The workshop took place among Kimble Bromley’s paintings in the Lotus Studio, where tables, chairs, and refreshments were set up. The tables were covered in quotes from famous writers printed on notecards, some of which had star-shaped stickers on them.
“If it has the two little stars, it’s one of my favorite quotes about the writing process,” Smart-Morstad explained. “If it’s a card that doesn’t have a star on it, it’s one of my favorite quotes about spirit of place.”
Spirit of place was one of the running themes of the workshop, as was sensory detail, descriptive narration, and childhood memory. These themes were inspired by the work of Pulitzer Prize-winner Hamlin Garland, who wrote about the trials of Midwestern farmers in the late 19th and early 20th centuries.
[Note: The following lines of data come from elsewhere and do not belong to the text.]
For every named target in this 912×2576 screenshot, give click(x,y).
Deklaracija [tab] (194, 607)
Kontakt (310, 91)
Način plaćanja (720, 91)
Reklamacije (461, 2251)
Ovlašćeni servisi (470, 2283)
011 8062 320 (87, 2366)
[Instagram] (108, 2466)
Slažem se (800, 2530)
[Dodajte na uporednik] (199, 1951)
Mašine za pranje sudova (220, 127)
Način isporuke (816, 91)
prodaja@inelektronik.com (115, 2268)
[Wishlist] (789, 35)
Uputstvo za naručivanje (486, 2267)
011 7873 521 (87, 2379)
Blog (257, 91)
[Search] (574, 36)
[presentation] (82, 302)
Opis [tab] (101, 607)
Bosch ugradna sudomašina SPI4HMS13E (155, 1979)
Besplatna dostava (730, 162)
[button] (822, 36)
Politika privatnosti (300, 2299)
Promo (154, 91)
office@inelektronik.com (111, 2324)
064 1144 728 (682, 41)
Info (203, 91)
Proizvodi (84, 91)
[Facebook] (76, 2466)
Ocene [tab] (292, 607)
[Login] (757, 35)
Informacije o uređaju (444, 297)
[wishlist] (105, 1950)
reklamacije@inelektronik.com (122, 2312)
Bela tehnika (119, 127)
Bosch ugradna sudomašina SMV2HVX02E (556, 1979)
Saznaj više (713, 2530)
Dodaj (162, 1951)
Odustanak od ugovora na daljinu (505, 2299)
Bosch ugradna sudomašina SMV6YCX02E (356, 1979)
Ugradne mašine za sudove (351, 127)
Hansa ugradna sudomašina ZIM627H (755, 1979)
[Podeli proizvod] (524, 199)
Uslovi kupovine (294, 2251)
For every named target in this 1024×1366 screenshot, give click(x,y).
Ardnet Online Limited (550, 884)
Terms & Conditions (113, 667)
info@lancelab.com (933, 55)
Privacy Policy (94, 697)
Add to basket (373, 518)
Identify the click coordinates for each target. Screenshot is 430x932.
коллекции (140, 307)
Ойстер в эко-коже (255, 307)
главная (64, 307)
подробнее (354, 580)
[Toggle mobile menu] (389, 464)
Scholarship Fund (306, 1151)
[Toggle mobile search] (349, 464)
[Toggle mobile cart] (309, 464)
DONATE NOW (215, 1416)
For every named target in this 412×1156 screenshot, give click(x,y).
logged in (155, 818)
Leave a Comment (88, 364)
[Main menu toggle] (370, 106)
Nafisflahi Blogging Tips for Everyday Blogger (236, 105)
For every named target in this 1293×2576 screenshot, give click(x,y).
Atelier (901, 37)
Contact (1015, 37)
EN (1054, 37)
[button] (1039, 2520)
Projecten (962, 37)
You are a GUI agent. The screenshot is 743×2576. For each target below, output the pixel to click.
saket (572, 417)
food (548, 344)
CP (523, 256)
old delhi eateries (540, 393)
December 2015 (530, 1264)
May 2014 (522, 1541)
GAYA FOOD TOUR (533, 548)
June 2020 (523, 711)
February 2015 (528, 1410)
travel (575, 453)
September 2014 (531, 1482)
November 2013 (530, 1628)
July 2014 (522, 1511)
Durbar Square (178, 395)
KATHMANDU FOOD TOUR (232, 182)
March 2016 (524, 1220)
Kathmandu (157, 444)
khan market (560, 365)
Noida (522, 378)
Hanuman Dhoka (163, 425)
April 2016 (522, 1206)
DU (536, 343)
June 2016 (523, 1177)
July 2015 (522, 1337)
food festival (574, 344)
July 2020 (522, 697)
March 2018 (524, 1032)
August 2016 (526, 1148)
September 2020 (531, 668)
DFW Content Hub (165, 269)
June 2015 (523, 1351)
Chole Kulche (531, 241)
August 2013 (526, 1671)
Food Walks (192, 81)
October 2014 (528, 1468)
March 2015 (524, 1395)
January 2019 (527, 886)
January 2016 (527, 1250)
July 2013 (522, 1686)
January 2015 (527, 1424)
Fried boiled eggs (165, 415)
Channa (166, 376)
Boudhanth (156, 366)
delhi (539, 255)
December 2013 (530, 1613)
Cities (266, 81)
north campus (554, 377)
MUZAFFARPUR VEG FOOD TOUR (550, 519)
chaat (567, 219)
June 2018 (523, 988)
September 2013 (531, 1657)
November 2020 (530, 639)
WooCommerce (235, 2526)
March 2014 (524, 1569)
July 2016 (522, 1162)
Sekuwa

Each participant in the workshop got a free copy of Prairie Visions, a compilation of Hamlin Garland’s work complemented by the photographs of Jon Morris, which are currently on display in Gallery I of the Spirit Room. This workshop took place just the day after Morris gave an artist’s talk at the exhibition.
“Something he said just really resonated with me,” Smart-Morstad said of Morris. “He said ‘I wasn’t trying to illustrate Hamlin Garland’s work. I was going to the setting where Garland grew up, the setting that spoke to him and where he was at home’… So today we’re not trying to rewrite Hamlin Garland’s work. We’re going to try to use his style, with loads of sensory detail and snippets of dialogue and a focus on a story that happened once.”
As an example, she read one of her prose pieces, “November,” which focuses on a childhood memory of her father and brother returning from a hunting trip. The five senses are well utilized in the descriptions of the home environment: “The door crashes shut behind me. The garage is cold. It smells like November. Tomato plants hang along the southeast wall… My toes curl across the cement floor.”
After allowing us time to free-write our own childhood memories, Smart-Morstad handed out charts for us to fill out sensory details and enrich the spirit of place in the scenes we’d written.